Sa notoriété n’apparait pas à la mesure des innombrables entretiens, articles, études, colloques qui lui ont été consacrés depuis son premier récit à presque 40 ans publié chez Gallimard. Petit garçon du fond de la campagne creusoise il a grandi sans père entre une mère institutrice et des grands-parents s’exprimant en patois. A la faveur de mai 68, après s’être essayé au rock’n’roll, il dévie d’une carrière d’enseignant pour devenir à peu près bon à rien, vainement tenté par un besoin d’écrire sous l’influence notamment du nouveau roman. Quand enfin en 1984 il parvient à produire un texte publiable il déboule de façon inattendue sur la scène littéraire. Ce sera « Vies minuscules » (moins de 2000 ex. vendus la première année), suivi depuis d’une quinzaine d’ouvrages dont l’un couronné du Grand Prix de l’Académie Française.

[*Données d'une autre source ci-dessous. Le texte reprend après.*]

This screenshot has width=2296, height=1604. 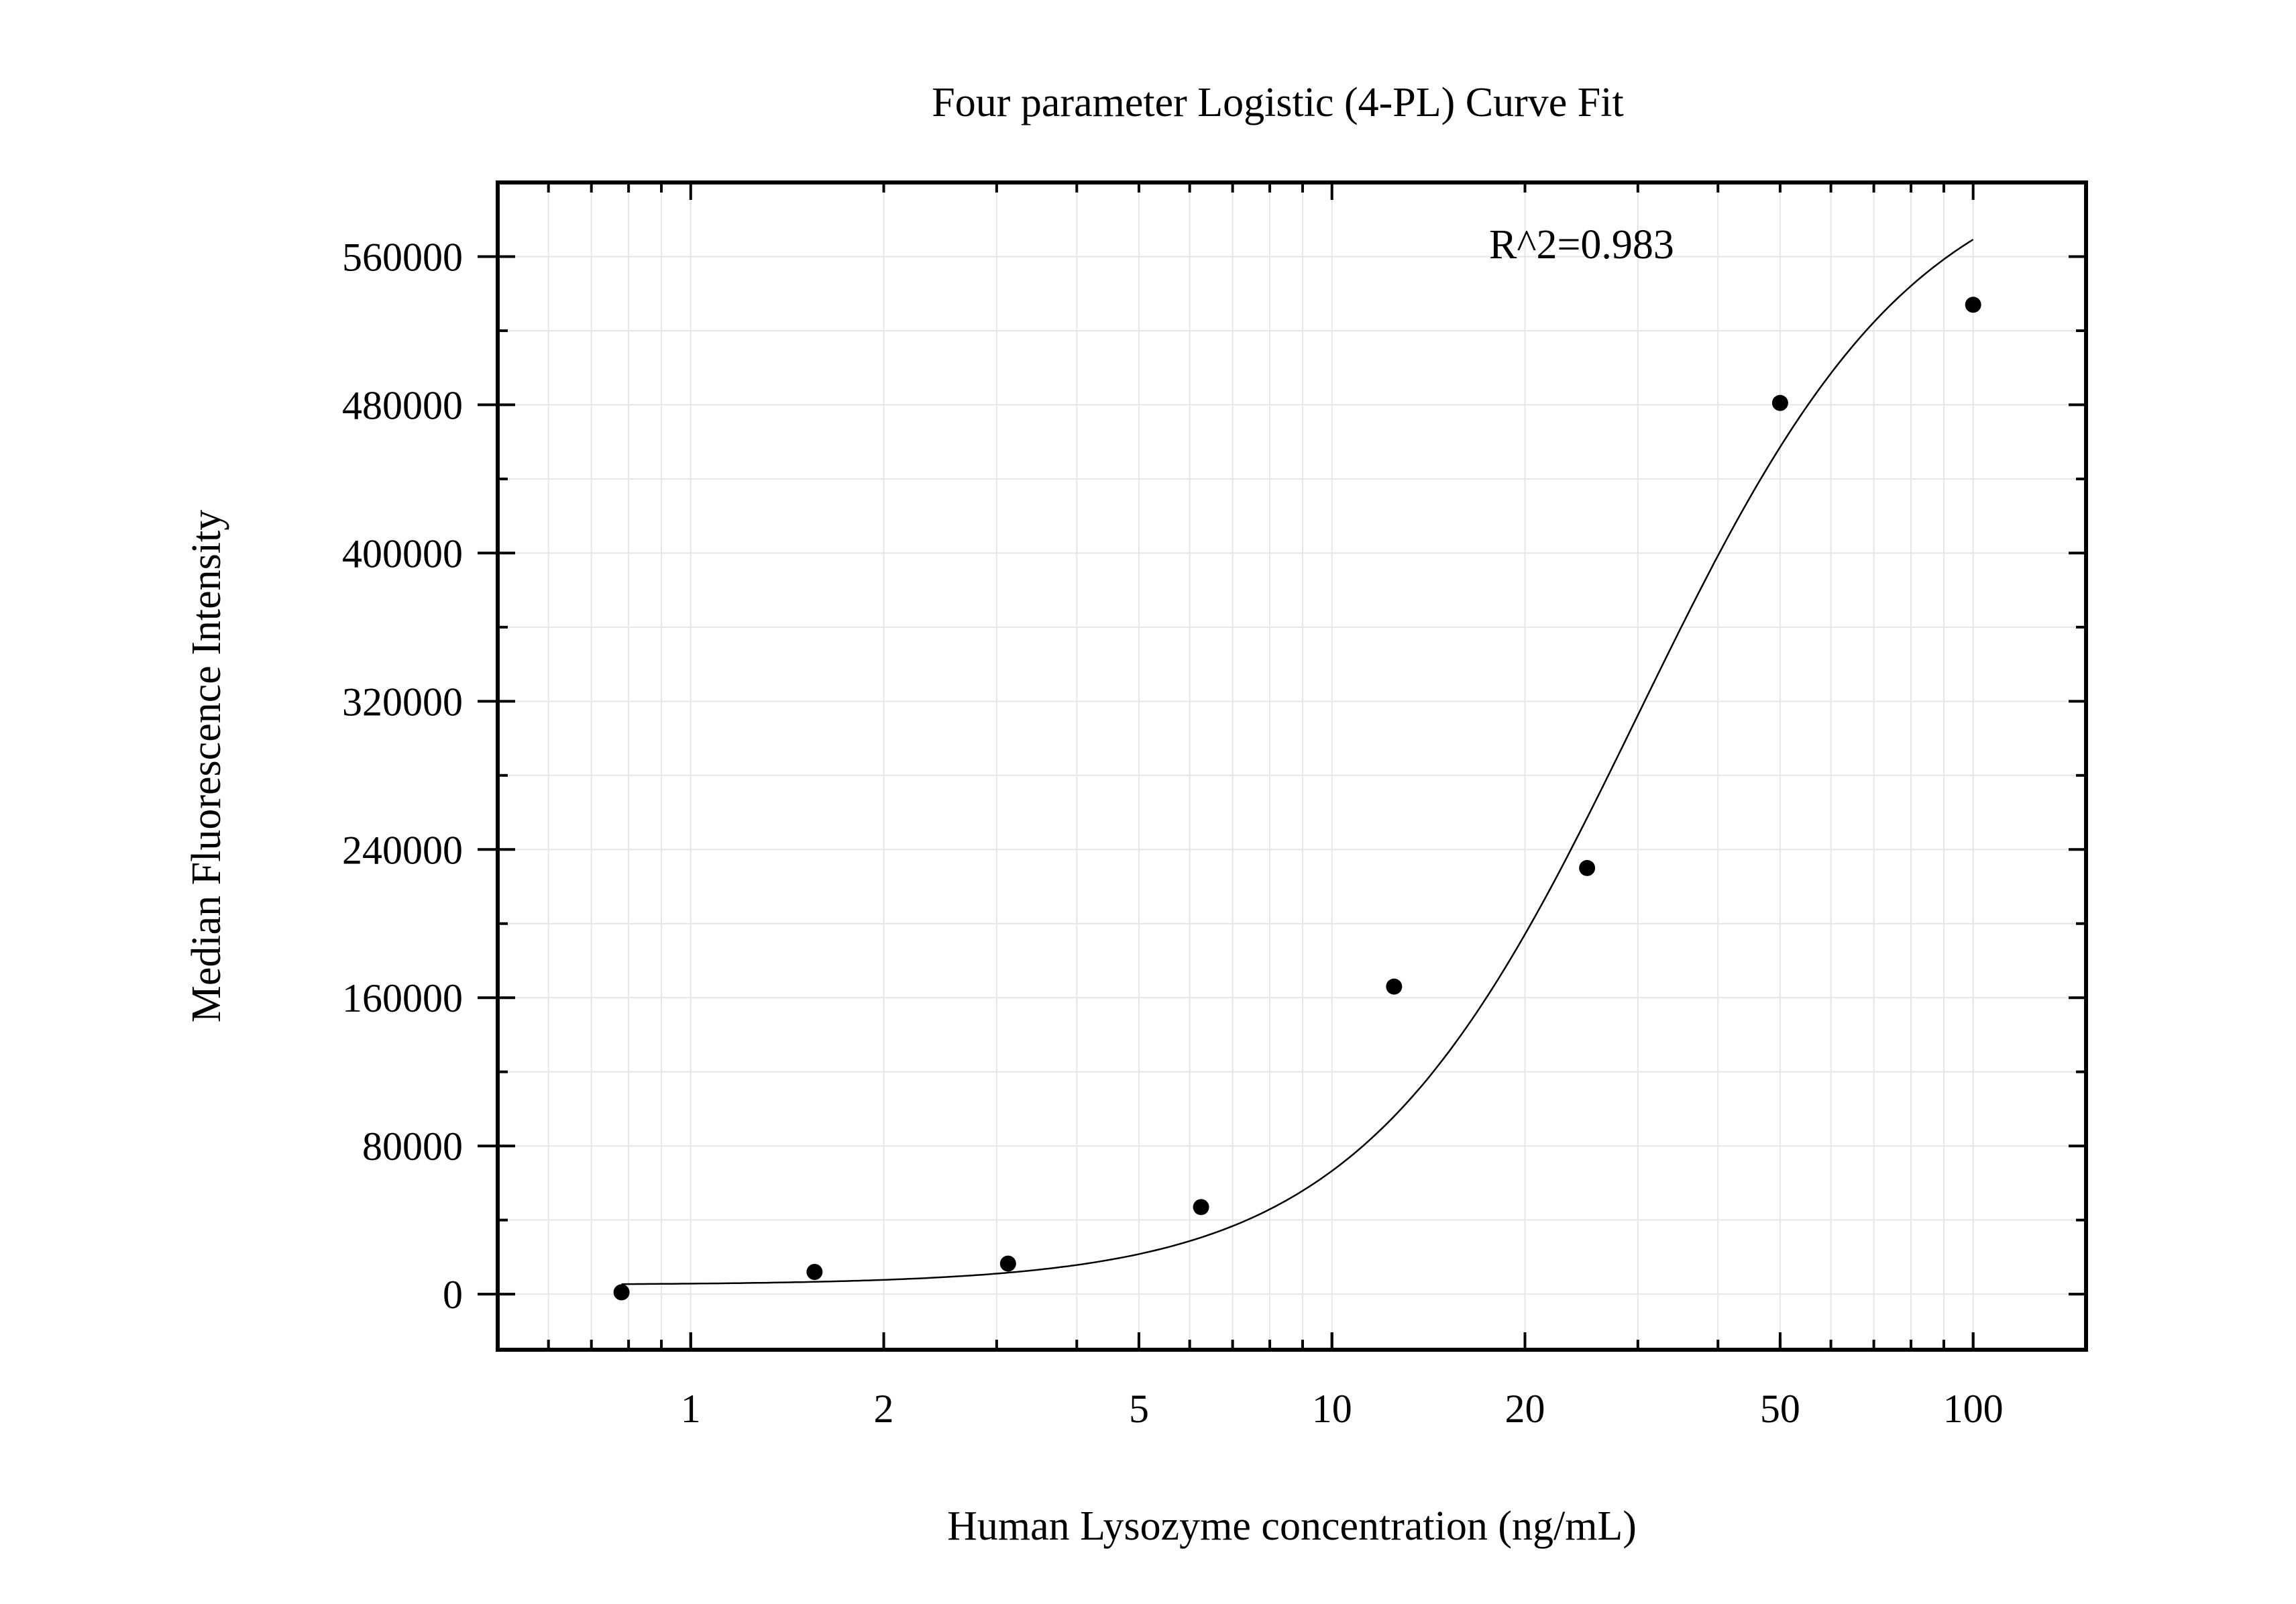 What do you see at coordinates (1525, 1409) in the screenshot?
I see `x-tick-label: 20` at bounding box center [1525, 1409].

Le thème de la vie recréée traverse quasiment toute son œuvre. A partir des noms réels de personnages obscurs ou misérables suggérés par des archives ou par des peintures il invente des biographies non sans y projeter une part de lui-même surtout quand il affirme : « Je ne suis pas ce que j’écris ». Ses propos sur la littérature ressentie comme un art sont là pour suggérer les grands auteurs qui ont façonné chez lui une écriture poétique, un style bref mais tonique, le choix des mots susceptibles de rythmer la prose. A 15 ans il se serait contenté de n’être qu’une réincarnation de Rimbaud. Dans la trentaine d’entretiens du présent recueil étalés entre 1987 et 2007, interrogé sur la genèse de ses principaux récits, il raconte sobrement le processus de la création qui est le sien, ce besoin mêlé de souffrance de l’écrivain qui n’écrit pas pendant des mois, parfois plus. Puis vient l’euphorie de la délivrance comme une nouvelle vague irrépressible qui active la main enfin prête à écrire.